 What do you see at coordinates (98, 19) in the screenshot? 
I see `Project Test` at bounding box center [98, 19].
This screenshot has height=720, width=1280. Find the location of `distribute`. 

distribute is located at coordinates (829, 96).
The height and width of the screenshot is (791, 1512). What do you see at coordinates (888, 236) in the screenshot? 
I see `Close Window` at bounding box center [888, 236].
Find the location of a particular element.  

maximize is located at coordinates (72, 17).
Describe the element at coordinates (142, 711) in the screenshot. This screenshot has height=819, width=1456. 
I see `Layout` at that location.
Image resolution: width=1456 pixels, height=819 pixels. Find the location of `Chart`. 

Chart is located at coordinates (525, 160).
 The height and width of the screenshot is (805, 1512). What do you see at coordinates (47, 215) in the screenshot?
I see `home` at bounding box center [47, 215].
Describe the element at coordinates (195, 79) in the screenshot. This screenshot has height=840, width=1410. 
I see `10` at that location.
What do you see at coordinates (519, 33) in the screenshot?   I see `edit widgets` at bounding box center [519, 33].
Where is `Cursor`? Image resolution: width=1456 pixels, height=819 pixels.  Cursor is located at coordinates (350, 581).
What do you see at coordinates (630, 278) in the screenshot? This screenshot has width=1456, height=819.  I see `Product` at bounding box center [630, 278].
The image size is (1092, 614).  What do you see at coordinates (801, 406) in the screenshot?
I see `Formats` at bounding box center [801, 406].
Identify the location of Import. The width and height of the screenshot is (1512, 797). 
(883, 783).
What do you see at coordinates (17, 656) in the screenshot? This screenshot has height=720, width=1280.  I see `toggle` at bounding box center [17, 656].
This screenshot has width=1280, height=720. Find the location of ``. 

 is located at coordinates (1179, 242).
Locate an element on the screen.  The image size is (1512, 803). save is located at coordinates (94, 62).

□ □ □ □ □

■ **What is needed**
Return all of the records above verbatim, keeping each line as it stands.

■ **Output of the task**
 What do you see at coordinates (98, 19) in the screenshot? 
I see `Project Test` at bounding box center [98, 19].
This screenshot has height=720, width=1280. Find the location of `distribute`. 

distribute is located at coordinates (829, 96).
The height and width of the screenshot is (791, 1512). What do you see at coordinates (888, 236) in the screenshot? 
I see `Close Window` at bounding box center [888, 236].
Find the location of a particular element.  

maximize is located at coordinates (72, 17).
Describe the element at coordinates (142, 711) in the screenshot. This screenshot has height=819, width=1456. 
I see `Layout` at that location.
Image resolution: width=1456 pixels, height=819 pixels. Find the location of `Chart`. 

Chart is located at coordinates (525, 160).
 The height and width of the screenshot is (805, 1512). What do you see at coordinates (47, 215) in the screenshot?
I see `home` at bounding box center [47, 215].
Describe the element at coordinates (195, 79) in the screenshot. This screenshot has height=840, width=1410. 
I see `10` at that location.
What do you see at coordinates (519, 33) in the screenshot?   I see `edit widgets` at bounding box center [519, 33].
Where is `Cursor`? Image resolution: width=1456 pixels, height=819 pixels.  Cursor is located at coordinates (350, 581).
What do you see at coordinates (630, 278) in the screenshot? This screenshot has width=1456, height=819.  I see `Product` at bounding box center [630, 278].
The image size is (1092, 614).  What do you see at coordinates (801, 406) in the screenshot?
I see `Formats` at bounding box center [801, 406].
Identify the location of Import. The width and height of the screenshot is (1512, 797). 
(883, 783).
What do you see at coordinates (17, 656) in the screenshot? This screenshot has height=720, width=1280.  I see `toggle` at bounding box center [17, 656].
This screenshot has width=1280, height=720. Find the location of ``. 

 is located at coordinates (1179, 242).
Locate an element on the screen.  The image size is (1512, 803). save is located at coordinates (94, 62).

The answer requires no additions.